In the first scenario, the target applied the linear quadratic strategy. Figure 3 gives the trajectories of the pursuer and the target, and Figure 4 shows the relative distance between them, from which we can find that the target was approached in 134 s. Figure 5 and Figure 6 show the three-axis thrust accelerations of the spacecrafts. It can be seen that the acceleration of the pursuer was larger than that of the target, and their accelerations varied slowly.
Figure 7, Figure 8 and Figure 9 depict the control logic and error of estimation, from which we knew that the pursuer used the linear quadratic compensation strategy, and, then, used the norm-based strategy after 128 s. Via the hybrid strategy, the approach could be achieved.
The second scenario was that the target used the norm-based strategy. Simulation results are shown as Figure 10, Figure 11, Figure 12, Figure 13, Figure 14, Figure 15 and Figure 16. Different from the first case, the target adopted the strategy of ignoring fuel consumption, and so the limit value of change hybrid strategy would be reached faster. The control logic changed from 1 to 2 at 68 s, which indicated that the pursuer applied the linear quadratic strategy within 70 s and, then, applied the norm-based strategy. The results show that the approach could be achieved in 81 s.
Finally, to demonstrate the effectiveness of the disturbance estimator to the target strategy, we supposed the target employed random strategy, which is a non-optimal and irregular strategy. This situation simulated a real-world scenario for handling dangerously out-of-control spacecraft. The strategy is given as:
U E = ρ E randn ( 3 ) randn ( 3 )
The spacecraft trajectory of hybrid game strategy is shown in Figure 17, from which we can find that the target maneuvered irregularly in the whole process. The following Figure 18 shows the relative distance between the pursuer and the target. After 120 s, the target spacecraft was approached. As can be seen from Figure 19 and Figure 20, if there was no hybrid strategy in the situation of incomplete information, approach could not be realized, so the estimation of target strategy was very meaningful. As can be seen from Figure 21, since the maneuvering strategy of the out-of-control target was random and disordered, the error estimated oscillation constantly to match the true value of the target control strategy. In this scenario, the pursuer took the disturbance observer to estimate the target control matrix information, and then established the hybrid game strategy and completed the change of control logic after 117 s as shown in Figure 22 and Figure 23.
When the pursuer took the estimation behavior, the bilateral game problem turned into a unilateral optimization problem, so the pursuer could get better approaching effect by adopting the corresponding strategy.
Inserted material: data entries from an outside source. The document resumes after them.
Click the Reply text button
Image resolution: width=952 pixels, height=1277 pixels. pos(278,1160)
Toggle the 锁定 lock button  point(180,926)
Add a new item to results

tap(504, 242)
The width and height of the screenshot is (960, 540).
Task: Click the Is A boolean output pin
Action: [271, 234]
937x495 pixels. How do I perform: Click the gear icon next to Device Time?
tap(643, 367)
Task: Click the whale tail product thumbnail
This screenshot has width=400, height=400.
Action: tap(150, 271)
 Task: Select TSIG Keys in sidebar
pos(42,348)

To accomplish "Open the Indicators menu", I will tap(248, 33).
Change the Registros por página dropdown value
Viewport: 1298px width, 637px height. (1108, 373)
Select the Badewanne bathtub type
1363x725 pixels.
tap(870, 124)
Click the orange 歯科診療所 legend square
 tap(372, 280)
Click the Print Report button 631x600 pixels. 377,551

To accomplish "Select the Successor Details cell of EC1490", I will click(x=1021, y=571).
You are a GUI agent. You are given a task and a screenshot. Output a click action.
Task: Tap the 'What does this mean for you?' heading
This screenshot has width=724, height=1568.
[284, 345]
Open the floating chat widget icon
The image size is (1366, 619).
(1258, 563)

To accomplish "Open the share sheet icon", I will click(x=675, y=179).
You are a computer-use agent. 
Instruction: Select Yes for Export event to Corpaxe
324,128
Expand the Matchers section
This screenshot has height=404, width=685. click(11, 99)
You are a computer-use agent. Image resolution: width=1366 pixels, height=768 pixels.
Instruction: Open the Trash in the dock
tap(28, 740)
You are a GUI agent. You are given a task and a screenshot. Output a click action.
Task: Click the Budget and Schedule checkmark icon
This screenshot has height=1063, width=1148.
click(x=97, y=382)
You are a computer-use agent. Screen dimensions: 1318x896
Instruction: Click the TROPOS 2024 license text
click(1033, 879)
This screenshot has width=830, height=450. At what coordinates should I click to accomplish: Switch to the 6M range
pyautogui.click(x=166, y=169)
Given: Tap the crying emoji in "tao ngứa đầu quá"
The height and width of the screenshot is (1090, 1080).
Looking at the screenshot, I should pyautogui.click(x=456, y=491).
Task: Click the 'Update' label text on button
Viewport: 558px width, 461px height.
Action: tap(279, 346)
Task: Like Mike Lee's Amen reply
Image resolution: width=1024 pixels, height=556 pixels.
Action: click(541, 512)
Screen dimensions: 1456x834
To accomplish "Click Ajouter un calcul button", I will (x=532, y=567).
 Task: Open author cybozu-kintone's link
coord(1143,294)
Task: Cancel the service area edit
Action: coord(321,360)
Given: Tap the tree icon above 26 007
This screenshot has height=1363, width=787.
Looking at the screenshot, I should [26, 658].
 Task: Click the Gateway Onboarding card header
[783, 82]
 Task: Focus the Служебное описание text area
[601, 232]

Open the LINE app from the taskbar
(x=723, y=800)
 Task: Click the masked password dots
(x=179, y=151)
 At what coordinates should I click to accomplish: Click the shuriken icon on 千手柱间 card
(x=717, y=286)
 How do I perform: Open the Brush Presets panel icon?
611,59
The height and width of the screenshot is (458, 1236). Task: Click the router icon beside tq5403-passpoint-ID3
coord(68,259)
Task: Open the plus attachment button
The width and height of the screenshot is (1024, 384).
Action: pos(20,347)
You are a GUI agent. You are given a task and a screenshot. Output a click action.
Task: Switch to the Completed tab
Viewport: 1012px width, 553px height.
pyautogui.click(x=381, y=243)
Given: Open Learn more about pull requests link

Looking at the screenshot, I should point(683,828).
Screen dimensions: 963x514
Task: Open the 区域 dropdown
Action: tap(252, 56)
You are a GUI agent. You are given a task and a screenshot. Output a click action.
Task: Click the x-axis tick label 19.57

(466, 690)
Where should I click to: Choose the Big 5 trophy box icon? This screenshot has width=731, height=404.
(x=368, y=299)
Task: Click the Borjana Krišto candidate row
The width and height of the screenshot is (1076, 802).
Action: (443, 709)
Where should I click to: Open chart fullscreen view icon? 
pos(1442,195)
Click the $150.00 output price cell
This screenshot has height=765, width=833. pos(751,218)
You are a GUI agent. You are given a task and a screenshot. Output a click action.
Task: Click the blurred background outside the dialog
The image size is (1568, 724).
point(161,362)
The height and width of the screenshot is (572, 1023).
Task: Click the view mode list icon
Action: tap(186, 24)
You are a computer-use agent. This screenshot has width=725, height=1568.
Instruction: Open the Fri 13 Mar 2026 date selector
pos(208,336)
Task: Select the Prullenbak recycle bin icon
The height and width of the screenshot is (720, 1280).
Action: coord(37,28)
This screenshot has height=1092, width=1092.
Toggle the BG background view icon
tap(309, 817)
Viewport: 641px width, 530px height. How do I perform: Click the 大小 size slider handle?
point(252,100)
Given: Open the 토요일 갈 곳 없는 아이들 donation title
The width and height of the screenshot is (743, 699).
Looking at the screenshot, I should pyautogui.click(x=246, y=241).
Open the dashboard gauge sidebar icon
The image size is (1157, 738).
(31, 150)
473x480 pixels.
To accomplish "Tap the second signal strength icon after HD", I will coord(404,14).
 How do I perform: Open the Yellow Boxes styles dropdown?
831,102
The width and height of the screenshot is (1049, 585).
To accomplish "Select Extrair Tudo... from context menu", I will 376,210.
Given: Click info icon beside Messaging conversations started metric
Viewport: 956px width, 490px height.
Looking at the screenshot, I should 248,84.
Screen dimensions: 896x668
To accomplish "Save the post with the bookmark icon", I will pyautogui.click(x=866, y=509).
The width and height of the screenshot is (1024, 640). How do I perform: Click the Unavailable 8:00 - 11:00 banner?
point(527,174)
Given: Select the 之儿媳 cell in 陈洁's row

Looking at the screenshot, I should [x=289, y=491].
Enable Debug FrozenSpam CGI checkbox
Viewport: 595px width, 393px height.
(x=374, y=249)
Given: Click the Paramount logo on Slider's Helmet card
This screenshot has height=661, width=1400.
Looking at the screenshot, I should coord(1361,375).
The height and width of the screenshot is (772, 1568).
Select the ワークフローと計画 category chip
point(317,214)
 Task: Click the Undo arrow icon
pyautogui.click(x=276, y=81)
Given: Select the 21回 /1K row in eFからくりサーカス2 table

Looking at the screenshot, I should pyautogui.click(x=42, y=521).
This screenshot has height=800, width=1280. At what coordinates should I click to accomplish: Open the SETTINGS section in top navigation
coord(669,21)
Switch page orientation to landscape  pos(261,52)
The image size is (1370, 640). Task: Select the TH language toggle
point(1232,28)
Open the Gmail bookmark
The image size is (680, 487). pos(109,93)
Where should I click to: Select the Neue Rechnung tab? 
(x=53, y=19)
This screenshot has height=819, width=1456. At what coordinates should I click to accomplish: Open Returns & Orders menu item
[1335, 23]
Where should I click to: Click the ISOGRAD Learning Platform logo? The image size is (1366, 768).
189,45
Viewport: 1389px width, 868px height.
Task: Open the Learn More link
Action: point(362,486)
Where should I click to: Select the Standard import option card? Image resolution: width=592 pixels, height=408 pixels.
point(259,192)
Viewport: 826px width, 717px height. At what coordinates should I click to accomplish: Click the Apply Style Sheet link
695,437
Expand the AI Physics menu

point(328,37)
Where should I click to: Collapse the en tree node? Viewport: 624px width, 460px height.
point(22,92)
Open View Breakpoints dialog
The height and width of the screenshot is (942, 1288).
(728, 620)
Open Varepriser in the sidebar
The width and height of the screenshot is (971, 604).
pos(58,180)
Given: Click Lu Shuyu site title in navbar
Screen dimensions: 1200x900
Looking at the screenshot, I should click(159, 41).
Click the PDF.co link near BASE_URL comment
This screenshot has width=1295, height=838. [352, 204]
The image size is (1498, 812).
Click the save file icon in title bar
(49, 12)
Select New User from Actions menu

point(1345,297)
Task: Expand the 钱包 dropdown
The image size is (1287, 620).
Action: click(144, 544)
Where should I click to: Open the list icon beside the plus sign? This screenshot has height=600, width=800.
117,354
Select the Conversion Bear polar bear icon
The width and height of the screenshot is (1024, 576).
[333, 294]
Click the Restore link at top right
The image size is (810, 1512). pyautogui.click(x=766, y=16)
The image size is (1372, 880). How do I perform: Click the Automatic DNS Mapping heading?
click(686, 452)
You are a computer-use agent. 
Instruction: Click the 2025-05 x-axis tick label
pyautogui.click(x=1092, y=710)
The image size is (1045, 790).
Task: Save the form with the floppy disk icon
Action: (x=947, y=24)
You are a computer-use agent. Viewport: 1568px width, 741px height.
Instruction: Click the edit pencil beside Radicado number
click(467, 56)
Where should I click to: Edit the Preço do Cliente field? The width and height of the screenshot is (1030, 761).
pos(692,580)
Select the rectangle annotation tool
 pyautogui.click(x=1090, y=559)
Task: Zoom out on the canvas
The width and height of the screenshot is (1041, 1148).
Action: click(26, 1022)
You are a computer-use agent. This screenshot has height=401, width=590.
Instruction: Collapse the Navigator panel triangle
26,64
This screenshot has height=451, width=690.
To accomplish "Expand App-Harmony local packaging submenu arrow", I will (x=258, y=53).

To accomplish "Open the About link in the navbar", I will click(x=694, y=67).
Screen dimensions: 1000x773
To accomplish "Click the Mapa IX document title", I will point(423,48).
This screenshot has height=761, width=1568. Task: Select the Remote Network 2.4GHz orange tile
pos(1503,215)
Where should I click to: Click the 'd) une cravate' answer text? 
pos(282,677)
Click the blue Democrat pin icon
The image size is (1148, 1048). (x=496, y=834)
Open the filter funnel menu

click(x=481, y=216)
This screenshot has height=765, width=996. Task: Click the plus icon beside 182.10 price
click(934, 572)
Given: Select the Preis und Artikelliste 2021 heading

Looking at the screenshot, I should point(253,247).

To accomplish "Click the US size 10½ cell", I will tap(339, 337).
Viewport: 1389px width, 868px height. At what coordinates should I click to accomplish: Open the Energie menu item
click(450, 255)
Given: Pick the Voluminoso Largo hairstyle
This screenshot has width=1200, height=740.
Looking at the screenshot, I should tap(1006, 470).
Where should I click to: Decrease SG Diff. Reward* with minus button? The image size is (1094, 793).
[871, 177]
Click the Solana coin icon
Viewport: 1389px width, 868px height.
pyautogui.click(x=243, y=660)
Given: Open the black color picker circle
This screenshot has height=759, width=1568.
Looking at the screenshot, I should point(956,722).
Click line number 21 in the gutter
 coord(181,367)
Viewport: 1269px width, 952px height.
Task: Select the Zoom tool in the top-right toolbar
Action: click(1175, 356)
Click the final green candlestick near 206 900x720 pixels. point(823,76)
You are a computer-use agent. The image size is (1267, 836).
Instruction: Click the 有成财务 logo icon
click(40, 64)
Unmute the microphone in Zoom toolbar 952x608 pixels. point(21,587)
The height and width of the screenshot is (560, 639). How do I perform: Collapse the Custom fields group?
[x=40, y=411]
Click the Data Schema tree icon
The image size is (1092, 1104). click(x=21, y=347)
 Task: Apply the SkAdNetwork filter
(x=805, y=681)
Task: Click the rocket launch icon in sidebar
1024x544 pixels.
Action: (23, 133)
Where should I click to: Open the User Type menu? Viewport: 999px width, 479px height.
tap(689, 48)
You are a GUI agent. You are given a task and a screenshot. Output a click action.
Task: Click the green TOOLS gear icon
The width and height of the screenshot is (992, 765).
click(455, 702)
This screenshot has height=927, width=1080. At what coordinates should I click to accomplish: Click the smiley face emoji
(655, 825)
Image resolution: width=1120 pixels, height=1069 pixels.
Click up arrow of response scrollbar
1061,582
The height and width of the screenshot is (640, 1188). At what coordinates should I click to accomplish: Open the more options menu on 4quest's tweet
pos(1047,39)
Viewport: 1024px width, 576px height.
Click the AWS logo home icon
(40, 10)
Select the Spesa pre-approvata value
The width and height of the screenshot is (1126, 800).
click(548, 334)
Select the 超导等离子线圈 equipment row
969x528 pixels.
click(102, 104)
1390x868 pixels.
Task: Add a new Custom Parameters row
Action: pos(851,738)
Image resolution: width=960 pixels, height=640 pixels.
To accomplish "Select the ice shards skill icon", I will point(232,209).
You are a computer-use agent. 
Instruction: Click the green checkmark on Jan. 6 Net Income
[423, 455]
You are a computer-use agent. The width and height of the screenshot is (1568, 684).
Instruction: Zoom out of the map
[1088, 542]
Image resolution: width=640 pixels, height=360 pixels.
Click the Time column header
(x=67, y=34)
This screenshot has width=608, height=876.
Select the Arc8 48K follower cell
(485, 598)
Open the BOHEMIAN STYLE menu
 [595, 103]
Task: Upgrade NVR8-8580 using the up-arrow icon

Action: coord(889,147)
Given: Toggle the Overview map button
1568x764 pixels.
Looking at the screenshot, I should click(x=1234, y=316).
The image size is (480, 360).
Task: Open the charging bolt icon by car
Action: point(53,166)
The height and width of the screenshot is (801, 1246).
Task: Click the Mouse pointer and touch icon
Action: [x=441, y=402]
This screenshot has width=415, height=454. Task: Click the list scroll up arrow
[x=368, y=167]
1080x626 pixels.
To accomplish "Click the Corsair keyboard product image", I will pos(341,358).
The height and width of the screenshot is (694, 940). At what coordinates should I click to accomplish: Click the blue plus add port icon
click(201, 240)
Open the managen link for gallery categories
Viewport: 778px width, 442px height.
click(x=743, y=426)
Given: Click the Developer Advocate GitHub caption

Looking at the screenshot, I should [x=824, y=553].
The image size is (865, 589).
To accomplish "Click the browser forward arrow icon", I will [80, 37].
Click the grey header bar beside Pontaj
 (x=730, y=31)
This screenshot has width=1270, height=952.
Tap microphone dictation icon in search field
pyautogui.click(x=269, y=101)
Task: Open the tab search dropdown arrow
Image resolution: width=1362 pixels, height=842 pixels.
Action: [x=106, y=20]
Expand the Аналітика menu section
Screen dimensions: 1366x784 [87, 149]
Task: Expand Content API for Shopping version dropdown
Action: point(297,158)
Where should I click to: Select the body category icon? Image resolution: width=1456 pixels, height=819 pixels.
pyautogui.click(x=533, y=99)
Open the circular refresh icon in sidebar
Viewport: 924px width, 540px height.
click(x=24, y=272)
The proposed hybrid game strategy could intercept a dangerous spacecraft which is out of control in a finite time, which shows the effectiveness of information estimation in incomplete information game. Nevertheless, it was noted that when the target’s maneuver varied slowly, the disturbance estimator showed the well estimation performance. However, if the target’s maneuver was performed randomly, which meant at a fast-changing rate, the estimation performance would be degraded, which would also affect the pursuit performance.
From Table 1 on the comparison of fuel consumption, it was observed that the designed hybrid game strategy could achieve rapid approach, while saving fuel consumption in different scenarios. Compared with the traditional unilateral optimal control strategy, considering the complex situation of pursuit–evasion of spacecrafts with the ability of perceiving information, the application of hybrid game strategy had more advantages.

6. Conclusions

This paper investigated the hybrid game strategies of an out-of-control spacecraft with incomplete-information. Firstly, the impact of hybrid game strategy on both sides was analyzed, and the complete-information intercept game switching strategy was derived from differential game theory. Furthermore, the asymmetric-information situation, where the target information was not available to the pursuer, was discussed. The incomplete-information game strategy and information-estimation strategy were derived, respectively. The method of interference estimator is proposed to improve the estimation performance, and, embedded in hybrid game strategy, is consideration of both interception effectiveness and fuel consumption in estimating unknown target maneuver information. Finally, simulations were performed to assess the effectiveness and pursuit performance.
Compared with traditional unilateral optimal control strategy, the complex situation of the out-of-control spacecraft with the ability of sensing space information was considered. The simulation verified the effectiveness of the hybrid game strategy under different information scenarios. Simulation results showed that if the out-of-control target’s maneuver was unknown to the pursuer, the difficulty of approach would increase. Using the proposed disturbance estimator, the target information could be estimated effectively and the control logic could be changed quickly to minimize fuel consumption while quickly approaching the target, which indicated the effectiveness of the proposed scheme in this paper. Therefore, the proposed hybrid game strategy can be applied in practical pursuit scenarios for dangerous spacecraft disposal missions with incomplete-information. In the future, the authors will focus on stochastic-game problems for complex dynamics of the out-of-control spacecraft.

Author Contributions

Conceptualization, X.T. and D.Y.; methodology, X.T.; software, X.T.; validation, D.Y., S.L. and K.-S.L.; formal analysis, S.L.; investigation, X.T.; resources, D.Y.; data curation, X.T.; writing—original draft preparation, X.T.; writing—review and editing, S.L.; visualization, X.T.; supervision, Z.S.; project administration, D.Y.; funding acquisition, D.Y. and Z.S. All authors have read and agreed to the published version of the manuscript.

Funding

This work was supported by the National Natural Science Foundation of China (NNSF) under grant No. 62073102, No. 51875119, the National Key R&D Program of China (2021YFC2202900).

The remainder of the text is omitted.